LISTED RECORDS: Begin

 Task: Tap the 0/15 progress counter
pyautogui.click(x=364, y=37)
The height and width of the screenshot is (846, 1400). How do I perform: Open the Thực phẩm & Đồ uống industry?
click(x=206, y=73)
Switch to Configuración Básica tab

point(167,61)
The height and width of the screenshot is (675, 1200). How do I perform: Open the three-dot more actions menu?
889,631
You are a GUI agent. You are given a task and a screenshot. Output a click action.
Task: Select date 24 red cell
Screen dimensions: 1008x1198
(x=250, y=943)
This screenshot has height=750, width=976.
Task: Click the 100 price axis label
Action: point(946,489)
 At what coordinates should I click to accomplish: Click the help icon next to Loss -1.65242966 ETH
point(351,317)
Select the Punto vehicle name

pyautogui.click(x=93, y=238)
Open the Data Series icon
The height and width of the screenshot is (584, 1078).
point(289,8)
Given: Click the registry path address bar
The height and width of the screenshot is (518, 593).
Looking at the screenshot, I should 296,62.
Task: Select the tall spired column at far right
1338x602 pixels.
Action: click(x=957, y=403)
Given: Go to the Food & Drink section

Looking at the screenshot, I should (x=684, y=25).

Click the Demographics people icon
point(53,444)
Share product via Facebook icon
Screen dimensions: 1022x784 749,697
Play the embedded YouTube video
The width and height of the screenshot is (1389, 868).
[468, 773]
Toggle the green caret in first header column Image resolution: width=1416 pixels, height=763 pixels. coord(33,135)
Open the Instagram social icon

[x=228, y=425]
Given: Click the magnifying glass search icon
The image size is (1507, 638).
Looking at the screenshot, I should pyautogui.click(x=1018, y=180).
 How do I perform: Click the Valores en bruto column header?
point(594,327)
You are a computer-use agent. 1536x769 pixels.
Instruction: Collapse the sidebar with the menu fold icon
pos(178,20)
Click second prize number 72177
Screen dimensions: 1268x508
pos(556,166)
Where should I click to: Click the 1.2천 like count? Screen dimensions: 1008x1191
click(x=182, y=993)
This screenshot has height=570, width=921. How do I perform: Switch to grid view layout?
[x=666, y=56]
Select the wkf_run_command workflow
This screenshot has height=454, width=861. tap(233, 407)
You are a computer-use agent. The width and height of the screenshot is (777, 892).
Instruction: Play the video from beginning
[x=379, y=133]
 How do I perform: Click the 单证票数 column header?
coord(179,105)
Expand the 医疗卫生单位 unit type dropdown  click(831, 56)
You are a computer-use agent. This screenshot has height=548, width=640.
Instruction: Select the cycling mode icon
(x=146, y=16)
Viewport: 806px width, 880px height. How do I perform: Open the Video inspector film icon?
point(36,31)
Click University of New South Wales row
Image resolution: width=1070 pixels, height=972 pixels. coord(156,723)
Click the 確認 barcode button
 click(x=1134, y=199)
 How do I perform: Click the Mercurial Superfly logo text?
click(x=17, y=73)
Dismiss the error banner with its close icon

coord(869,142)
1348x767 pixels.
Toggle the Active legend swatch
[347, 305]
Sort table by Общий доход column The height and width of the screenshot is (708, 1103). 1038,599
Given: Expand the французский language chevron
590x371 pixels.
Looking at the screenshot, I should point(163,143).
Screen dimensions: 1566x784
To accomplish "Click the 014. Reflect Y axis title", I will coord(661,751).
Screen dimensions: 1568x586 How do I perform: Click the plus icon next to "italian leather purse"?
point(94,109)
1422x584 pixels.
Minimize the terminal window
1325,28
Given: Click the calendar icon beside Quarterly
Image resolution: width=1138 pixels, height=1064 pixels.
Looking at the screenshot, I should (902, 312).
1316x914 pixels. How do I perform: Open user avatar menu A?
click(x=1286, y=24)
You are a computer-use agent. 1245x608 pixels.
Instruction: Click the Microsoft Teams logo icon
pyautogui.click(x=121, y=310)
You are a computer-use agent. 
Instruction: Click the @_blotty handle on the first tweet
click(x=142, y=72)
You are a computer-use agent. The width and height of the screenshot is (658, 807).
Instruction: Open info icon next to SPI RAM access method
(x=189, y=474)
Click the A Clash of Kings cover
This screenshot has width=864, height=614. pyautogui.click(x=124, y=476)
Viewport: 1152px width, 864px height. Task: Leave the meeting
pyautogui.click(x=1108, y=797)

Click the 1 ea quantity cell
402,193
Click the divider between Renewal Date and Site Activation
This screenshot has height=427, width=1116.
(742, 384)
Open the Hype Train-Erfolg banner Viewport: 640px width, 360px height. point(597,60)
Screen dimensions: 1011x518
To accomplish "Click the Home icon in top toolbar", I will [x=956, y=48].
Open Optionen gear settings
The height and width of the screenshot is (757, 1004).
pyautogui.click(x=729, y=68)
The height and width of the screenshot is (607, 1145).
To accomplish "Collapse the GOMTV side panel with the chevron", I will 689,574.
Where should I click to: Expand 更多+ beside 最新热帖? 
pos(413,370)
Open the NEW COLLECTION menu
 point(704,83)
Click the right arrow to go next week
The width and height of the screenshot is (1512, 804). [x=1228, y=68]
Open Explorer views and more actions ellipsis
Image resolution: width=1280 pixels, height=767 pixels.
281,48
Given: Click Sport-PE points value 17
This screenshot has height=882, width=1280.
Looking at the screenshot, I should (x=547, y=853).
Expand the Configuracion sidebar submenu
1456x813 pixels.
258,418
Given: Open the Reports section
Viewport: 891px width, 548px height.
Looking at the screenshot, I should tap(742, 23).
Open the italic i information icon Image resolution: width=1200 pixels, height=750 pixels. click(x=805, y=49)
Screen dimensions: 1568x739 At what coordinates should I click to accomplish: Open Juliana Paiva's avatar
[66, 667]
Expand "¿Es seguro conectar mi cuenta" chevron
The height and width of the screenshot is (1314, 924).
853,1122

LISTED RECORDS: End

Could you restate word for word the lines above from the one containing "Screen dimensions: 1011x518" through the one containing "The height and width of the screenshot is (607, 1145).", both included, and nothing else?

> **TASK RESPONSE**:
Screen dimensions: 1011x518
To accomplish "Click the Home icon in top toolbar", I will [x=956, y=48].
Open Optionen gear settings
The height and width of the screenshot is (757, 1004).
pyautogui.click(x=729, y=68)
The height and width of the screenshot is (607, 1145).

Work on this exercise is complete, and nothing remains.